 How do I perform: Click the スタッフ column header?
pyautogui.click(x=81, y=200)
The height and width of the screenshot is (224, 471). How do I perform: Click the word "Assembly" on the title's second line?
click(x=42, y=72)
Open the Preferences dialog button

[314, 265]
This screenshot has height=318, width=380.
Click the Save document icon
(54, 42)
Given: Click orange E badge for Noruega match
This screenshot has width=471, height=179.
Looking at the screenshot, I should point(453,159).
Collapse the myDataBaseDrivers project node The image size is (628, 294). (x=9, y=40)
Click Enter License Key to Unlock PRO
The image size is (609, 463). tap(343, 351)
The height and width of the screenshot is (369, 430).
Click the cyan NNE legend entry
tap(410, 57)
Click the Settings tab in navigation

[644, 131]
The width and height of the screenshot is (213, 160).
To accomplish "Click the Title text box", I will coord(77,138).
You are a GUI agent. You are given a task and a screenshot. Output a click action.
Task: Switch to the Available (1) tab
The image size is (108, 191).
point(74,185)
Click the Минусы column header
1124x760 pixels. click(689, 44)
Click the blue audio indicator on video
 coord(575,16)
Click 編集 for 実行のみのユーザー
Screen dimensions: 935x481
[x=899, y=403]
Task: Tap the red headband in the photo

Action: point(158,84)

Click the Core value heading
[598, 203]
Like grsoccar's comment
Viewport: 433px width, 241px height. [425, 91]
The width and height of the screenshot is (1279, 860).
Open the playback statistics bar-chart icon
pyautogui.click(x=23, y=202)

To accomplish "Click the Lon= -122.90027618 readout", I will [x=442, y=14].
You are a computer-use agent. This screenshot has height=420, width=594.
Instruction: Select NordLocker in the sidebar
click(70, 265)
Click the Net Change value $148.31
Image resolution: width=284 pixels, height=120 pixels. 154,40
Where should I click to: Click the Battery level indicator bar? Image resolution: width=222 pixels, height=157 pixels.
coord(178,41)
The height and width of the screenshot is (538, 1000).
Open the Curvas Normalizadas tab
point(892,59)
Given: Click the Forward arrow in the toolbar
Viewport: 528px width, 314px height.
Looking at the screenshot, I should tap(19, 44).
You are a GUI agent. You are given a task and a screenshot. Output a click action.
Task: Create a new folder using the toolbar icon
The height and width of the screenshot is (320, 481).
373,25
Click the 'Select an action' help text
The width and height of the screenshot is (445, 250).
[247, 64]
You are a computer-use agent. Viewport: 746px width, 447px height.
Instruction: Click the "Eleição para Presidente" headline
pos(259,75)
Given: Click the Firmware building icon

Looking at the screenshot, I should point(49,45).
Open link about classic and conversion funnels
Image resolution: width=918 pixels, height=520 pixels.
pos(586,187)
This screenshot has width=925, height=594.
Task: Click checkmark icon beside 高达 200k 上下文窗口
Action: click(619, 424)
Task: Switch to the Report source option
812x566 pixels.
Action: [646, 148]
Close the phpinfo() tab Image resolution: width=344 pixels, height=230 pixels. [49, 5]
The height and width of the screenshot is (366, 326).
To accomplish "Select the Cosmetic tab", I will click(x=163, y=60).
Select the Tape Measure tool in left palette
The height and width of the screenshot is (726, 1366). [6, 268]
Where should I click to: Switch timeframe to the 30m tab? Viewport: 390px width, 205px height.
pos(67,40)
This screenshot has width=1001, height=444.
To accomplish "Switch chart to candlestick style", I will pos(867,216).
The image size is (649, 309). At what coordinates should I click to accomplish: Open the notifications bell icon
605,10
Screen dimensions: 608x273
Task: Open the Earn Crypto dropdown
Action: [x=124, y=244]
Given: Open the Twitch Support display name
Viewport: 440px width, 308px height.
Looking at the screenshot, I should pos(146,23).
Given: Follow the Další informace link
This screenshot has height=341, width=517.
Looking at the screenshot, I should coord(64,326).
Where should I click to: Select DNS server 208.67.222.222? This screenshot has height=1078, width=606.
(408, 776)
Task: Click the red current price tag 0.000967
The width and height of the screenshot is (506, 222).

======

▸ EXERCISE DIRECTIONS
Produce a precise copy of all the material above.

▸ FINISHED EXERCISE
 How do I perform: Click the スタッフ column header?
pyautogui.click(x=81, y=200)
The height and width of the screenshot is (224, 471). How do I perform: Click the word "Assembly" on the title's second line?
click(x=42, y=72)
Open the Preferences dialog button

[314, 265]
This screenshot has height=318, width=380.
Click the Save document icon
(54, 42)
Given: Click orange E badge for Noruega match
This screenshot has width=471, height=179.
Looking at the screenshot, I should point(453,159).
Collapse the myDataBaseDrivers project node The image size is (628, 294). (x=9, y=40)
Click Enter License Key to Unlock PRO
The image size is (609, 463). tap(343, 351)
The height and width of the screenshot is (369, 430).
Click the cyan NNE legend entry
tap(410, 57)
Click the Settings tab in navigation

[644, 131]
The width and height of the screenshot is (213, 160).
To accomplish "Click the Title text box", I will coord(77,138).
You are a GUI agent. You are given a task and a screenshot. Output a click action.
Task: Switch to the Available (1) tab
The image size is (108, 191).
point(74,185)
Click the Минусы column header
1124x760 pixels. click(689, 44)
Click the blue audio indicator on video
 coord(575,16)
Click 編集 for 実行のみのユーザー
Screen dimensions: 935x481
[x=899, y=403]
Task: Tap the red headband in the photo

Action: point(158,84)

Click the Core value heading
[598, 203]
Like grsoccar's comment
Viewport: 433px width, 241px height. [425, 91]
The width and height of the screenshot is (1279, 860).
Open the playback statistics bar-chart icon
pyautogui.click(x=23, y=202)

To accomplish "Click the Lon= -122.90027618 readout", I will [x=442, y=14].
You are a computer-use agent. This screenshot has height=420, width=594.
Instruction: Select NordLocker in the sidebar
click(70, 265)
Click the Net Change value $148.31
Image resolution: width=284 pixels, height=120 pixels. 154,40
Where should I click to: Click the Battery level indicator bar? Image resolution: width=222 pixels, height=157 pixels.
coord(178,41)
The height and width of the screenshot is (538, 1000).
Open the Curvas Normalizadas tab
point(892,59)
Given: Click the Forward arrow in the toolbar
Viewport: 528px width, 314px height.
Looking at the screenshot, I should tap(19, 44).
You are a GUI agent. You are given a task and a screenshot. Output a click action.
Task: Create a new folder using the toolbar icon
The height and width of the screenshot is (320, 481).
373,25
Click the 'Select an action' help text
The width and height of the screenshot is (445, 250).
[247, 64]
You are a computer-use agent. Viewport: 746px width, 447px height.
Instruction: Click the "Eleição para Presidente" headline
pos(259,75)
Given: Click the Firmware building icon

Looking at the screenshot, I should point(49,45).
Open link about classic and conversion funnels
Image resolution: width=918 pixels, height=520 pixels.
pos(586,187)
This screenshot has width=925, height=594.
Task: Click checkmark icon beside 高达 200k 上下文窗口
Action: click(619, 424)
Task: Switch to the Report source option
812x566 pixels.
Action: [646, 148]
Close the phpinfo() tab Image resolution: width=344 pixels, height=230 pixels. [49, 5]
The height and width of the screenshot is (366, 326).
To accomplish "Select the Cosmetic tab", I will click(x=163, y=60).
Select the Tape Measure tool in left palette
The height and width of the screenshot is (726, 1366). [6, 268]
Where should I click to: Switch timeframe to the 30m tab? Viewport: 390px width, 205px height.
pos(67,40)
This screenshot has width=1001, height=444.
To accomplish "Switch chart to candlestick style", I will pos(867,216).
The image size is (649, 309). At what coordinates should I click to accomplish: Open the notifications bell icon
605,10
Screen dimensions: 608x273
Task: Open the Earn Crypto dropdown
Action: [x=124, y=244]
Given: Open the Twitch Support display name
Viewport: 440px width, 308px height.
Looking at the screenshot, I should pos(146,23).
Given: Follow the Další informace link
This screenshot has height=341, width=517.
Looking at the screenshot, I should coord(64,326).
Where should I click to: Select DNS server 208.67.222.222? This screenshot has height=1078, width=606.
(408, 776)
Task: Click the red current price tag 0.000967
The width and height of the screenshot is (506, 222).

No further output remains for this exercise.